> The task: Would you transcribe the records word for word, please?

--------------------

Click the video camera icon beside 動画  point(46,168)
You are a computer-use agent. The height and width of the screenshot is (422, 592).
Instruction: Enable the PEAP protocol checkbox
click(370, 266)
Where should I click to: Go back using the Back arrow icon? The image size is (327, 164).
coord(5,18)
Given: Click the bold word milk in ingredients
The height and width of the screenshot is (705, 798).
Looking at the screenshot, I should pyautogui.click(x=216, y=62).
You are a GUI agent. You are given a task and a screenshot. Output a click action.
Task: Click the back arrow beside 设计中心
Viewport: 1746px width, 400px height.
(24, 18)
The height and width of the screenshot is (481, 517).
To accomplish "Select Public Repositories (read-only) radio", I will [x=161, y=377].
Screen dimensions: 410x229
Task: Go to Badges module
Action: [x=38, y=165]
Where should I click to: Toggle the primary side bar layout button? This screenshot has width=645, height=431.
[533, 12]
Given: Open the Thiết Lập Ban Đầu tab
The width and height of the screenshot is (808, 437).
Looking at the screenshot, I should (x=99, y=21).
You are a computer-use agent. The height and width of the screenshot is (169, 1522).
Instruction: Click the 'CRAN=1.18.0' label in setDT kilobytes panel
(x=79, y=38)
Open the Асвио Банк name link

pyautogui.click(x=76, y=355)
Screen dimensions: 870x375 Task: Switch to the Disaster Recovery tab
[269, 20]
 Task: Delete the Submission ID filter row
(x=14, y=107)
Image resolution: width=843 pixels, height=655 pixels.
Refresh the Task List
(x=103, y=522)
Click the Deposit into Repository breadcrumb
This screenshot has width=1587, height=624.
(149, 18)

--------------------

> Expected output:
Click the video camera icon beside 動画  point(46,168)
You are a computer-use agent. The height and width of the screenshot is (422, 592).
Instruction: Enable the PEAP protocol checkbox
click(370, 266)
Where should I click to: Go back using the Back arrow icon? The image size is (327, 164).
coord(5,18)
Given: Click the bold word milk in ingredients
The height and width of the screenshot is (705, 798).
Looking at the screenshot, I should pyautogui.click(x=216, y=62).
You are a GUI agent. You are given a task and a screenshot. Output a click action.
Task: Click the back arrow beside 设计中心
Viewport: 1746px width, 400px height.
(24, 18)
The height and width of the screenshot is (481, 517).
To accomplish "Select Public Repositories (read-only) radio", I will [x=161, y=377].
Screen dimensions: 410x229
Task: Go to Badges module
Action: [x=38, y=165]
Where should I click to: Toggle the primary side bar layout button? This screenshot has width=645, height=431.
[533, 12]
Given: Open the Thiết Lập Ban Đầu tab
The width and height of the screenshot is (808, 437).
Looking at the screenshot, I should (x=99, y=21).
You are a computer-use agent. The height and width of the screenshot is (169, 1522).
Instruction: Click the 'CRAN=1.18.0' label in setDT kilobytes panel
(x=79, y=38)
Open the Асвио Банк name link

pyautogui.click(x=76, y=355)
Screen dimensions: 870x375 Task: Switch to the Disaster Recovery tab
[269, 20]
 Task: Delete the Submission ID filter row
(x=14, y=107)
Image resolution: width=843 pixels, height=655 pixels.
Refresh the Task List
(x=103, y=522)
Click the Deposit into Repository breadcrumb
This screenshot has width=1587, height=624.
(149, 18)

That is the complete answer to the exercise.